From our Instagram feeds to high street stores to motorway billboards, it seems that the fashion industry is everywhere. An industry that has seen unprecendented growth in recent years, the fashion sector is now a giant worth over 700 billion dollars.

An industry that adapts with a rapidly changing world, the fashion sector has been adopted into global societies, influenced world movement and reflected societal views across the world.


One particular section of this industry though that has made an astronomical rise in the last decade is the world of fast fashion. The fast fashion movement has taken the world by storm, has changed consumer habits and built global enterprises. Names of fast fashion companies are known on every continent and found in cities around the world.

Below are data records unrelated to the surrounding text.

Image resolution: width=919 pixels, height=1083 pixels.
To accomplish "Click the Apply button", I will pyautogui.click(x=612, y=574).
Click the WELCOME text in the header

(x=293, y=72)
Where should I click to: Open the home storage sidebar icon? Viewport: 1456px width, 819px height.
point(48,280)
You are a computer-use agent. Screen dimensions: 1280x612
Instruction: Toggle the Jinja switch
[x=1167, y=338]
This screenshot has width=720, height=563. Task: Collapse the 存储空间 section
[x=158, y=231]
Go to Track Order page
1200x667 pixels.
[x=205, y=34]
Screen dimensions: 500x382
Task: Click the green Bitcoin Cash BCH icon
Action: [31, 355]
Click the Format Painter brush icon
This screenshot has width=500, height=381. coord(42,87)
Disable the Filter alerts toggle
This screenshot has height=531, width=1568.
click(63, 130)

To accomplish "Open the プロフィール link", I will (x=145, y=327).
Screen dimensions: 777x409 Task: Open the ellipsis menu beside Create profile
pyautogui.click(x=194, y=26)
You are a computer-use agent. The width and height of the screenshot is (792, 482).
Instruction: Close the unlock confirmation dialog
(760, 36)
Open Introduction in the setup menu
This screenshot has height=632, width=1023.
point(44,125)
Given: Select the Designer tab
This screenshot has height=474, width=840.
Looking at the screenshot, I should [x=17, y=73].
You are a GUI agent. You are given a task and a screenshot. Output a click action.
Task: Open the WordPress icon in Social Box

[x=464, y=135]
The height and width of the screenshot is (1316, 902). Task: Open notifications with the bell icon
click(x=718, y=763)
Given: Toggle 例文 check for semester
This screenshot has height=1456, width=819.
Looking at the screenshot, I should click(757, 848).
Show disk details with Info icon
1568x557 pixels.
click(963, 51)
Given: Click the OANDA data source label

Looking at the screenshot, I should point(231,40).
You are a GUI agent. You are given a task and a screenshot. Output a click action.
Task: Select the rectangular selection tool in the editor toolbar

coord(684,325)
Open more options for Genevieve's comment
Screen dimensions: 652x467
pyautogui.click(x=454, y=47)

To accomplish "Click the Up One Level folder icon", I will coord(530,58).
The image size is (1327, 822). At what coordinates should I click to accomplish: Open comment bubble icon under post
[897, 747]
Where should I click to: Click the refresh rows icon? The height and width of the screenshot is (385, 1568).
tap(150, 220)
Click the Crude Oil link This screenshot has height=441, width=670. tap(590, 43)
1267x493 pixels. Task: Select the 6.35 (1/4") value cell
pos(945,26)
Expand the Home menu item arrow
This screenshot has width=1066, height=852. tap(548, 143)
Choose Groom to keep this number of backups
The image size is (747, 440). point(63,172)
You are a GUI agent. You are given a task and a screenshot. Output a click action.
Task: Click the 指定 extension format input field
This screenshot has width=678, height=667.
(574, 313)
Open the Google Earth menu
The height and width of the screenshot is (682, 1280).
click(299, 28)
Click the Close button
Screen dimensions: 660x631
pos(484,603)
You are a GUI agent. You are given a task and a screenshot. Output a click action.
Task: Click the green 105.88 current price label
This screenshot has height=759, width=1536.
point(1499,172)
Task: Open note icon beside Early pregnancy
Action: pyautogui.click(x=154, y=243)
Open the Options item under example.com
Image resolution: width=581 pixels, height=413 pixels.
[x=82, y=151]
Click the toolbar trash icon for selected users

Fast fashion is big business.

But what is the cost of this fashion model of more for less?

The Ugly Underbelly of Unsustainable Fashion

Fashion is also one of the most polluting industries in the world. The fashion and clothing sector is the seconded highest consumer of water resources, while pollution from the fashion industry can be found at every level of production. From the pollutants involved in creating the fibres, making the garments and waste produced from clothing items that are thrown away, fashion produces billions of tonnes of landfill each year.

The demands of fast fashion have led to increases in production and waste products around the world with the average American buying triple the amount of clothes annually than the annual average clothing consumption of the 1960s.

Fast fashion allows consumers to buy generally lower quality clothes at lower prices far more frequently, with clothes often lasting for shorter periods of time and companies producing multiple fashion collections every year. This rapid turn around of clothing means that the fashion industry now produces ten percent of global emissions and is the second highest consumer of water of any industry.

The rise of synthetic fibres has created another challenge with fabrics like polyester contributing to microplastic pollution in waterways.

The burning of excess clothing produced by companies in a bid to meet rapid and changing demand creates an average of 1.2 billion tonnes of CO2 each year.

Societal Shifts

There is however, change in sight.

Adopting practices like shopping vintage, recycling clothing and investing in quality clothing are all ways to help lower the fashion industry’s environment impact.

With a growing global awareness of the impacts of climate change, industries are beginning to change their practices to include more sustainable operations. Growing popularity of sustainable fashion and the environmentally conscious consumer is putting pressure on companies to improve sustainability practices and limit their effects on the environment.

Fashion has always been at the forefront of innovation and an industry that champions creativity and problem solving. While the currently the fashion industry has generally negative effect on the natural world, change is coming. Companies are finding new ways to meet consumer demands while minimising their negative impact on the environment. Making a sustainable future that is fashionable for us all.